Please repeat word for word the lines of the records below, from the line holding "Task: Open the NVL stock code" through the end of the records, inclusive, leaving the pictures out of your answer.

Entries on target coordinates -
▬▬▬▬▬▬

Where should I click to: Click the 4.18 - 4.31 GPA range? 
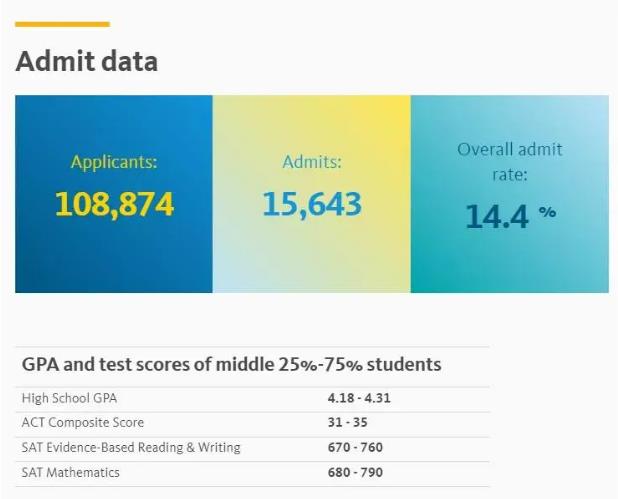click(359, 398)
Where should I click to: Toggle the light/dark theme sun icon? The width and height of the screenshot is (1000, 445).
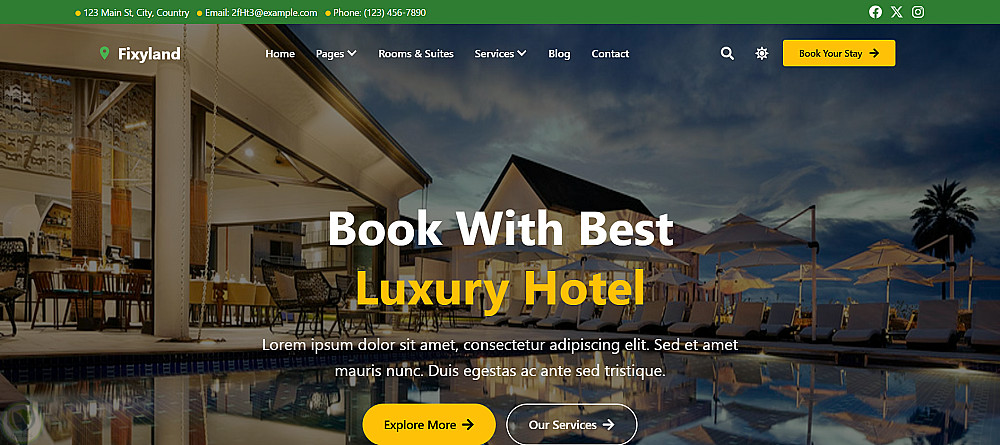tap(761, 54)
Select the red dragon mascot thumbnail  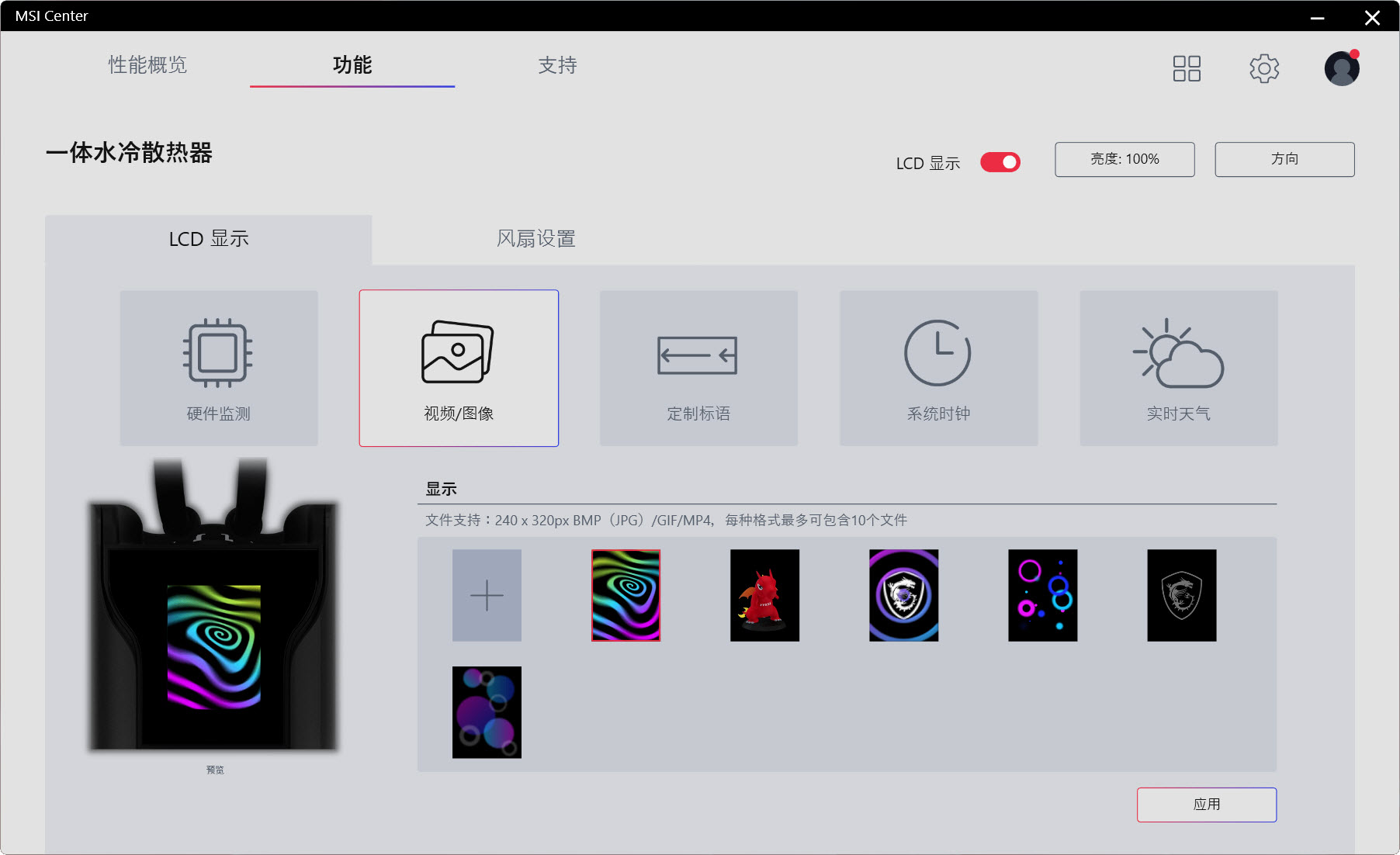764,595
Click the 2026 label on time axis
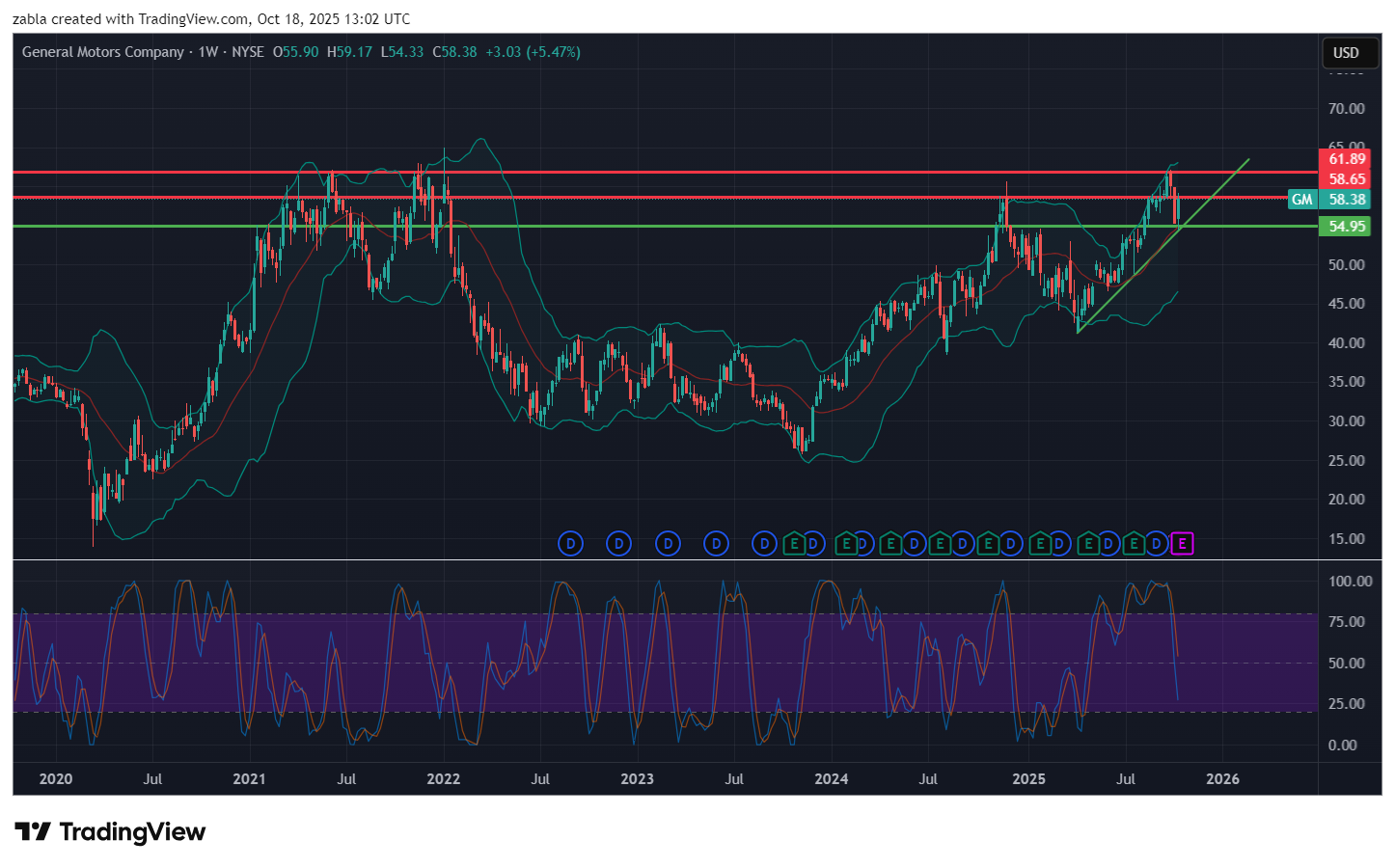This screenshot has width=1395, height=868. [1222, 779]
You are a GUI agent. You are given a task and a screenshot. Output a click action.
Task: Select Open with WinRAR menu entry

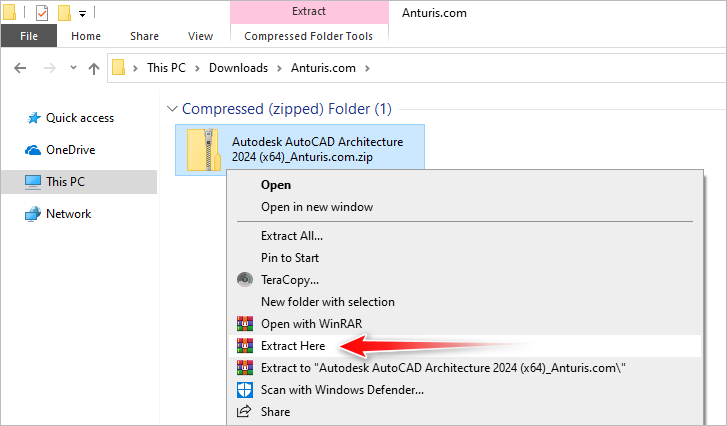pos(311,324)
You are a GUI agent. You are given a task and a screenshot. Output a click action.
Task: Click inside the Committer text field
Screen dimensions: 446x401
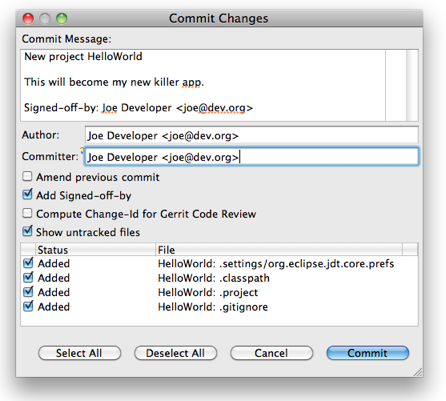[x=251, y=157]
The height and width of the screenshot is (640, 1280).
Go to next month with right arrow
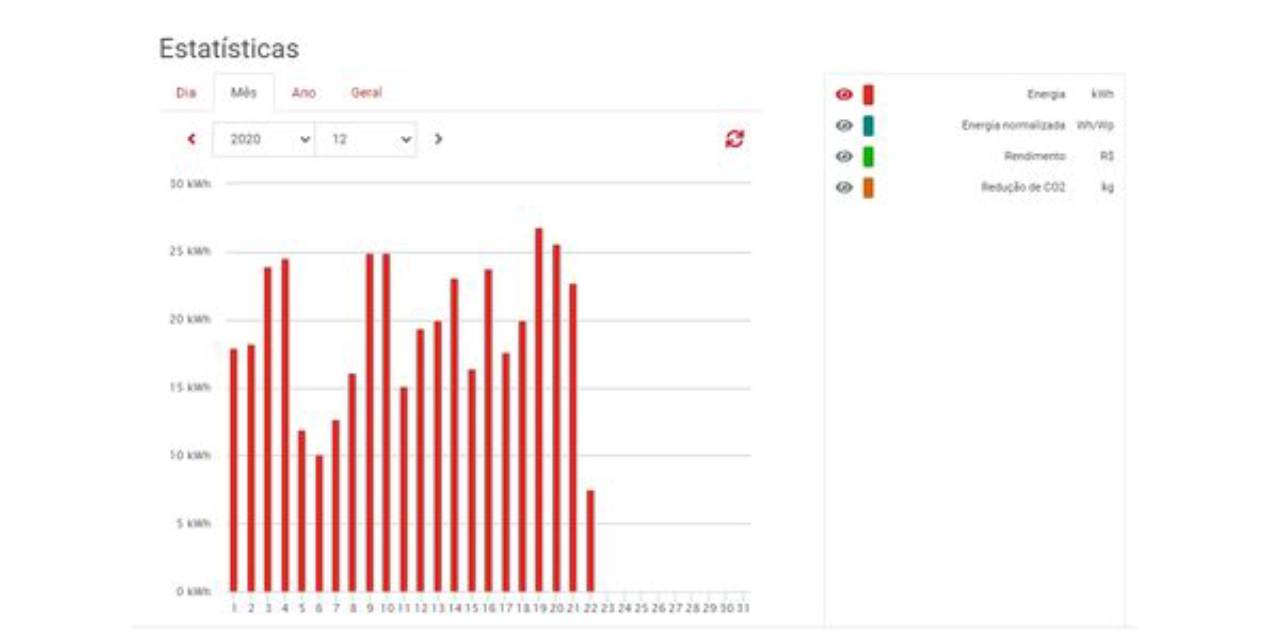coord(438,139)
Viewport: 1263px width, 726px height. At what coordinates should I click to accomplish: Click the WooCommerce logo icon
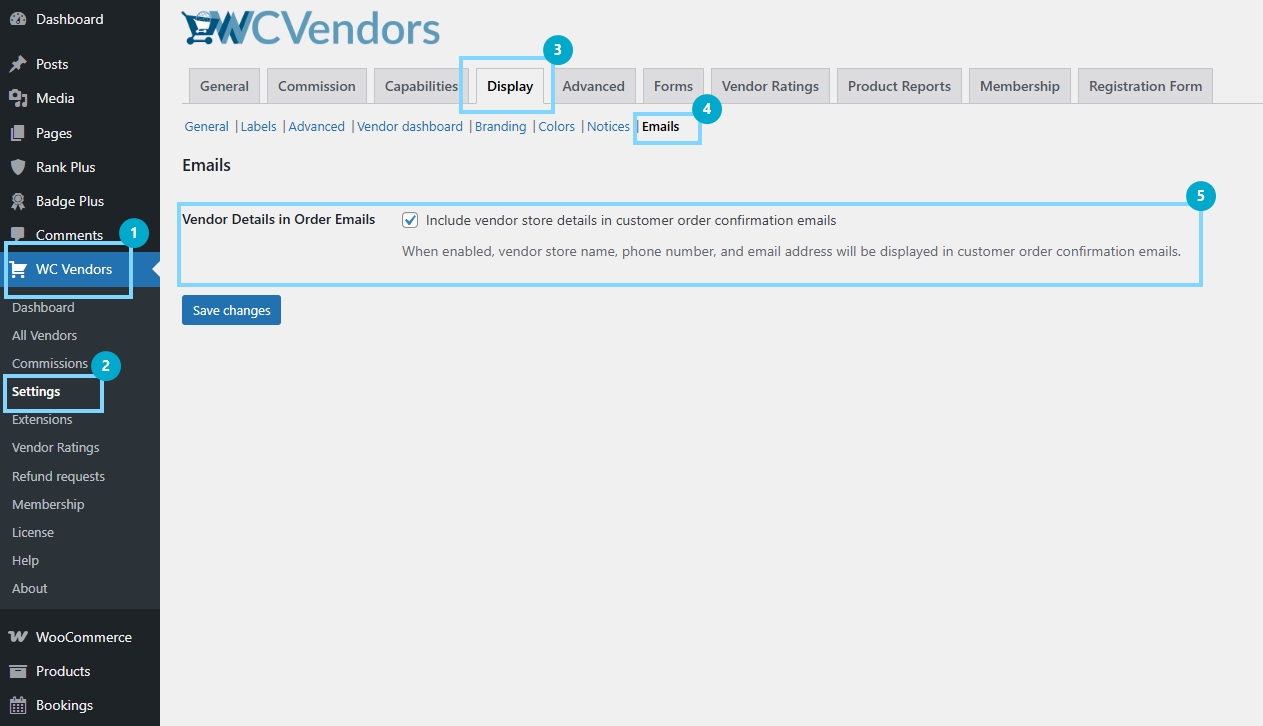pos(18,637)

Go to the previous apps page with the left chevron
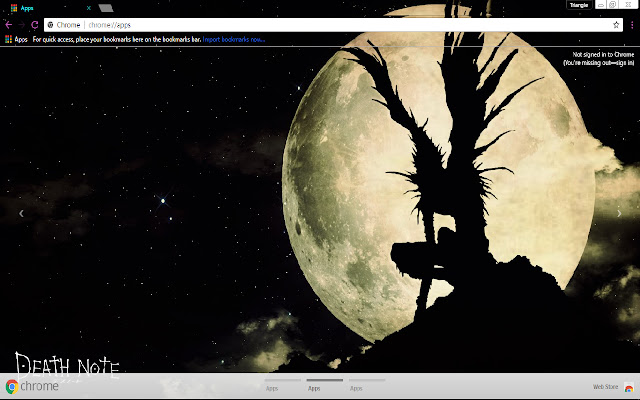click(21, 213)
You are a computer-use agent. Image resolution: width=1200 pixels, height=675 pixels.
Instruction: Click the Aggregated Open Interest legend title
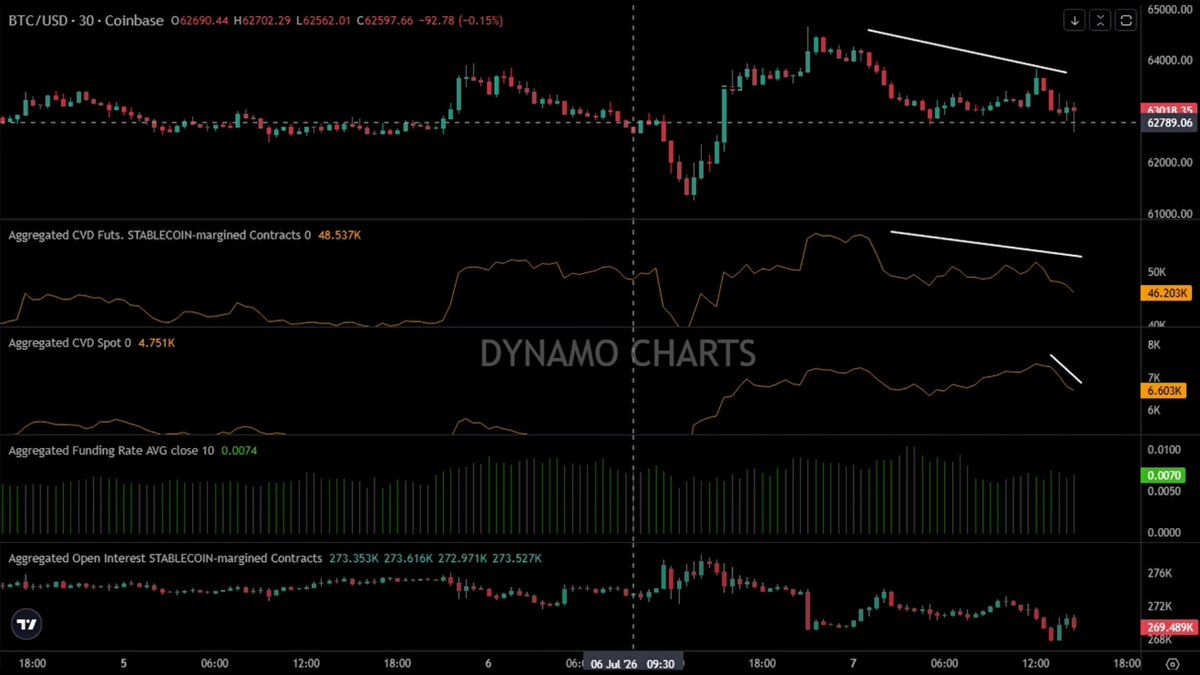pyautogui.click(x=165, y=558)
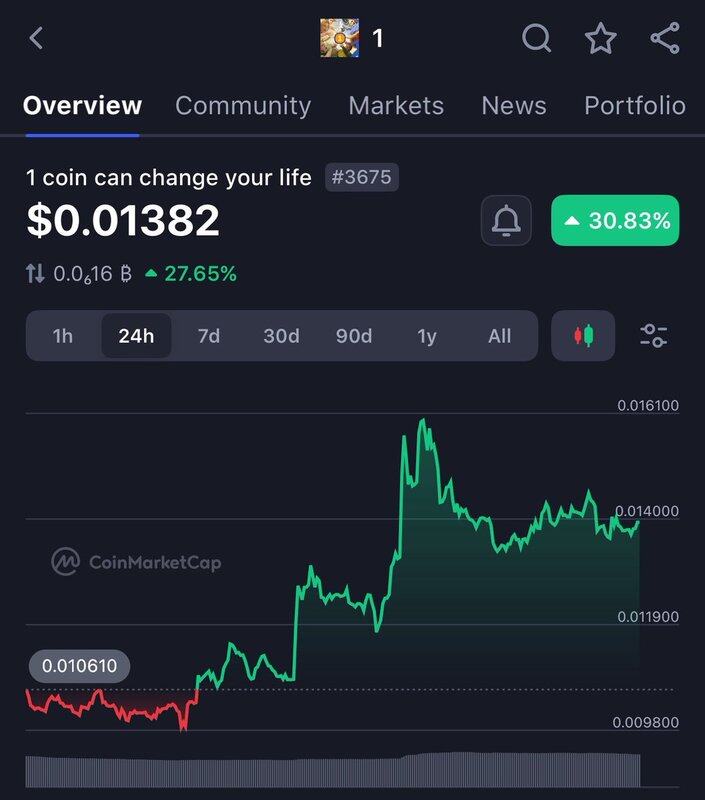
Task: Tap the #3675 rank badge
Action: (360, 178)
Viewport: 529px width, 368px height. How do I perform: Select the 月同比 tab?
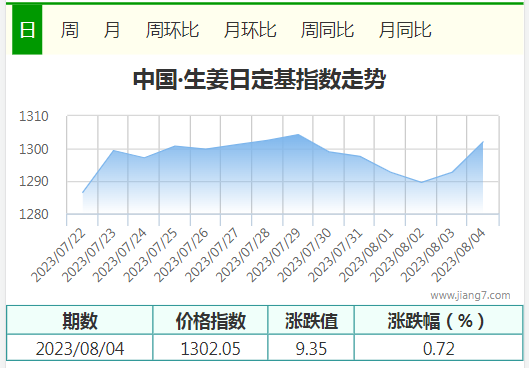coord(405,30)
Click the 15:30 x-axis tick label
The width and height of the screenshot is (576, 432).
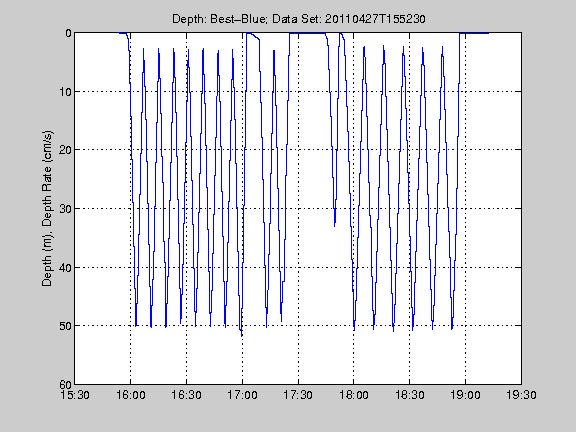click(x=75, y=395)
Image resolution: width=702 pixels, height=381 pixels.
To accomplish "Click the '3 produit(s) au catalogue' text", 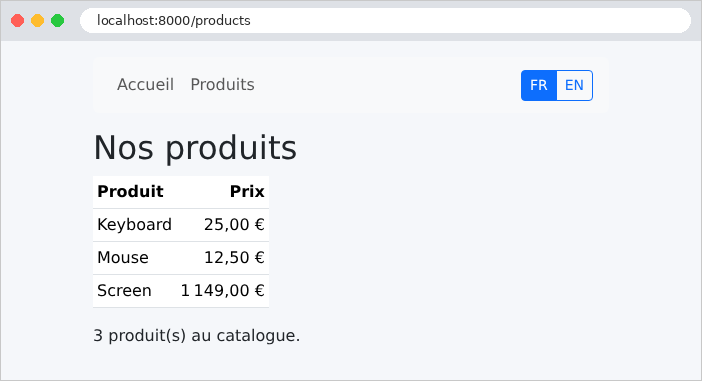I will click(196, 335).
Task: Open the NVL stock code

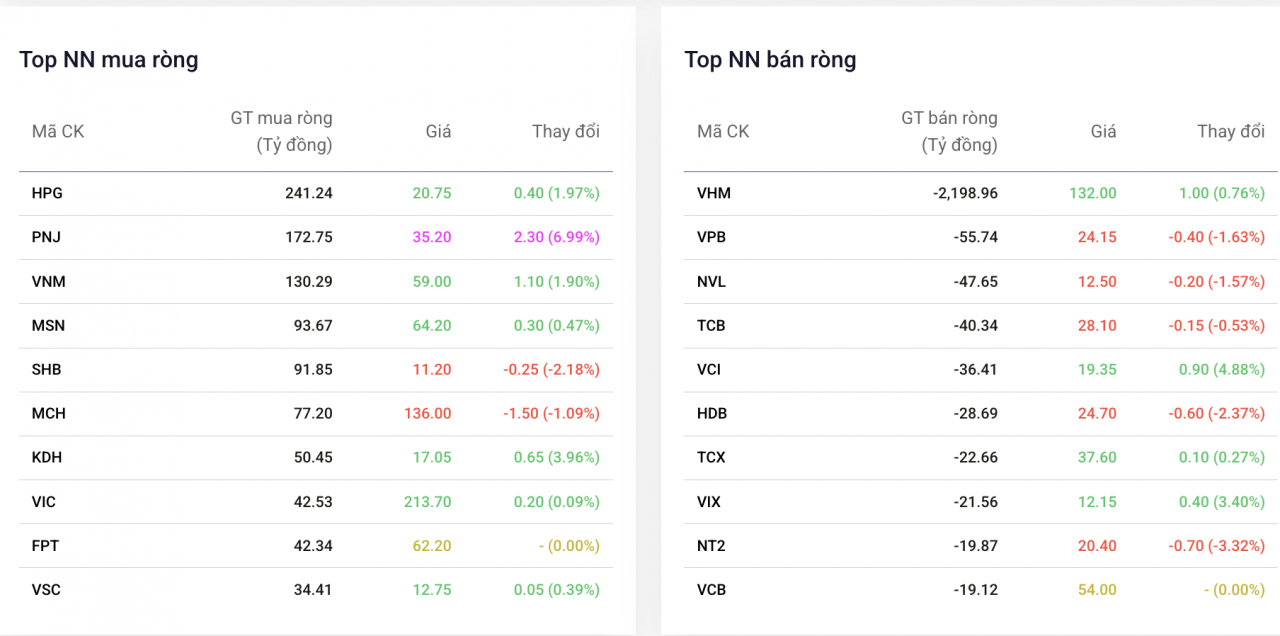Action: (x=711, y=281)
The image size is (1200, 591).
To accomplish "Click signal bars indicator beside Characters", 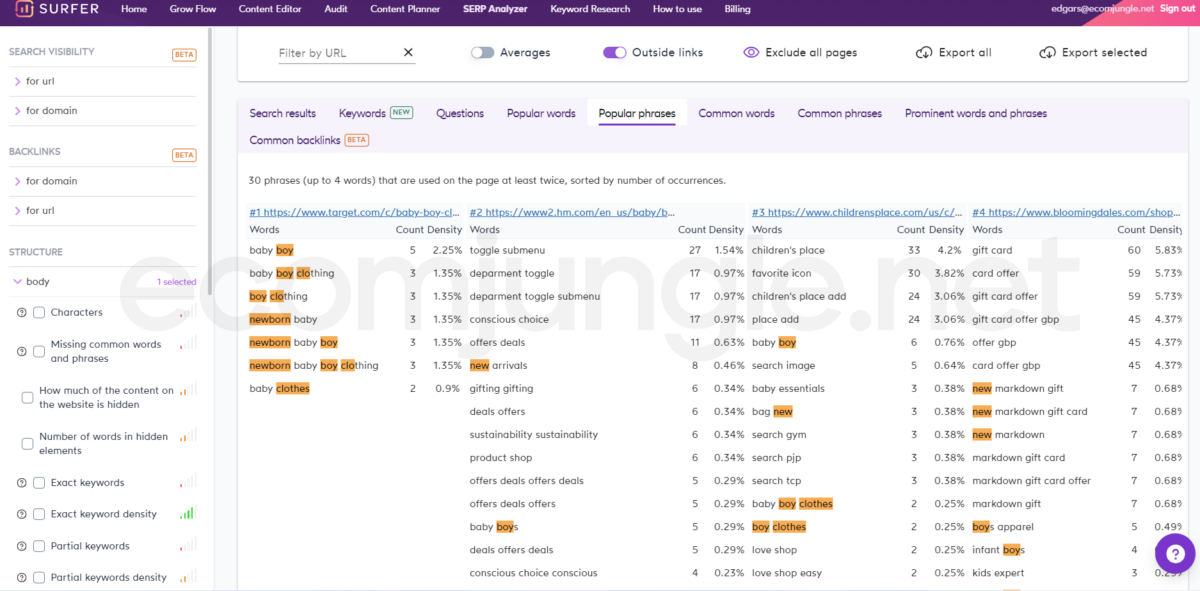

▬▬▬▬▬▬

ANSWER TO THE TASK -
Task: Open the NVL stock code

Action: (x=711, y=281)
The image size is (1200, 591).
To accomplish "Click signal bars indicator beside Characters", 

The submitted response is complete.